You can download it from here for free:
https://github.com/jonelo/bashberries/blob/master/bin/update_jdk
And here comes the one-liner:
URL=https://github.com/AdoptOpenJDK/openjdk11-binaries/releases/download/jdk-11.0.4%2B11/OpenJDK11U-jdk_x64_linux_hotspot_11.0.4_11.tar.gz
sudo ./update_jdk -az -s $URL -t openjdk10 /opt/java/jdk/
The command above downloads the OpenJDK 10 from adoptopenjdk.net (you can specify the source and type with -s and -t), extracts it, applies the latest time zone data from IANA by downloading, extracting and calling the latest time zone updater (you have to accept the Oracle license by specifying the -a option) and it saves .version files that store the URI of the actual download for re-run purposes (see below). In /opt/java/jdk/ you will then find symlinks that point to the latest latest updated OpenJDK 10 folder (and the latest tzupdater.jar if you run the script with -z). Now you have a fixed path that you can use to configure your IDE, apps, whatever.$ /opt/java/jdk/openjdk10_latest/bin/java -version
openjdk version "10.0.1-adoptopenjdk" 2018-04-17
OpenJDK Runtime Environment (build 10.0.1-adoptopenjdk+10)

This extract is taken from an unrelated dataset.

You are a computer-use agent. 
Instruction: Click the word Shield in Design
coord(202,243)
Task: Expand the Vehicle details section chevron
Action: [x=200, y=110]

OpenJDK 64-Bit Server VM (build 10.0.1-adoptopenjdk+10, mixed mode)
If you re-run the script above, it will only download the bits if they are different from those that you have downloaded already (it simply compares the .version file), updates the JDK that you have specified with -t and recreates the symlinks. So with the update_jdk script you stay up to date the easy way.Update Aug 24, 2018:
bash-dwarfs has been renamed to bashberries
Update Sep 23, 2018:
update_jre has been renamed to update_jdk
Update Oct 13, 2019:
Option -s requires an exact URL that points to a JRE/JDK tarball, because it appears that the filenames on the servers are too volatile and future changes to them cannot be predicted.